I really feel like the rejection, as cliche as it sounds, was a big thing for me. If I didn't go through having multiple rejections [as an influencer], it wouldn't have helped me now. Even when it comes to pitching a client, if it is not a great fit and I get rejected in that way, I'm able to move on and keep going. I think back then rejection was a bigger deal for me. If I wasn't a fit for a brand, I was devastated over it. Now it's just such a different feeling. I feel more confident in my ability to know that I'm valuable in what I do and the content that I create and if it's not a right fit for one person, it's a great fit for somebody else. And now I feel like I was able to get to that mindset through the failure of influencing.
So now you have your agency. Do you do any brand or influencing work in addition to that?
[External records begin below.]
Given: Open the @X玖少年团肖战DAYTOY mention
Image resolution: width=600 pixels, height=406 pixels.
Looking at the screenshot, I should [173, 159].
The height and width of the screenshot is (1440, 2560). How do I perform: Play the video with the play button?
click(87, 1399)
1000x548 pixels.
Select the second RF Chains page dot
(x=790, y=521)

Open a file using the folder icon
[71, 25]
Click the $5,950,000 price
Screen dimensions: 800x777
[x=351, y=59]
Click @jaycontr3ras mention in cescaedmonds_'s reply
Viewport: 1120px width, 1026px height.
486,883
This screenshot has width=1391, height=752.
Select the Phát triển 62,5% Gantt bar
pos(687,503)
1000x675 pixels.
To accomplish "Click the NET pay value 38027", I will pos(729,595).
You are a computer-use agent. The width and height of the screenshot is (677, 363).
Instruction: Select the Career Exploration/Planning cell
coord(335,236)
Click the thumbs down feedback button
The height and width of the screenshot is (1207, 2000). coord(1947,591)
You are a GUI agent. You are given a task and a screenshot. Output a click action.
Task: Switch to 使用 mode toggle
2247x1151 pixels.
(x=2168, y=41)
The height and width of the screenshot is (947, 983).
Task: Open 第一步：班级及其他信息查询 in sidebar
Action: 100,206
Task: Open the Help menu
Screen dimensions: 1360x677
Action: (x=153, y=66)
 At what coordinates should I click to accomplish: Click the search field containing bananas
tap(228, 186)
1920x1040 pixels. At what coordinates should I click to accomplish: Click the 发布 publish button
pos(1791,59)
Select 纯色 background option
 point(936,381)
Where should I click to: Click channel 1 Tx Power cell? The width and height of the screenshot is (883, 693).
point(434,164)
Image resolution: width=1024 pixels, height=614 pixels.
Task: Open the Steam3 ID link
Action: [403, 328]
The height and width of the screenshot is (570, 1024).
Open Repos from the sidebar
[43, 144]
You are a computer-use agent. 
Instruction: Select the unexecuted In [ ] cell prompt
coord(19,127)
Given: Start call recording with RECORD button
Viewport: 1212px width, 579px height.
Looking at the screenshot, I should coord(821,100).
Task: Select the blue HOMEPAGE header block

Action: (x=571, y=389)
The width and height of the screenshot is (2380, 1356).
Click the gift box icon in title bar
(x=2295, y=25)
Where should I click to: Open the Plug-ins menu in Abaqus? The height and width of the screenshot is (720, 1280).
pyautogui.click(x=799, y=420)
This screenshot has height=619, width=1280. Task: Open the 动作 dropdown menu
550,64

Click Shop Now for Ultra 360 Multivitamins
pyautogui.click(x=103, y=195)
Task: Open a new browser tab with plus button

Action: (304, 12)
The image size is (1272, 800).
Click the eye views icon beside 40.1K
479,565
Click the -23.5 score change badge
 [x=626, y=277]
I don't actually. I would never say never. A lot of the brand deals that come my way are for like, I have children and things like that, and it's, like, leveraging my lifestyle or life for content. And that's something I'm not interested in doing right now. My one daughter is five and I just feel like for me, she needs to have her own autonomy when it comes to social media. But you know, if it's something that's aligned in terms of content creation, I'd consider, but at the moment, no, I don't make any money through posting on social media.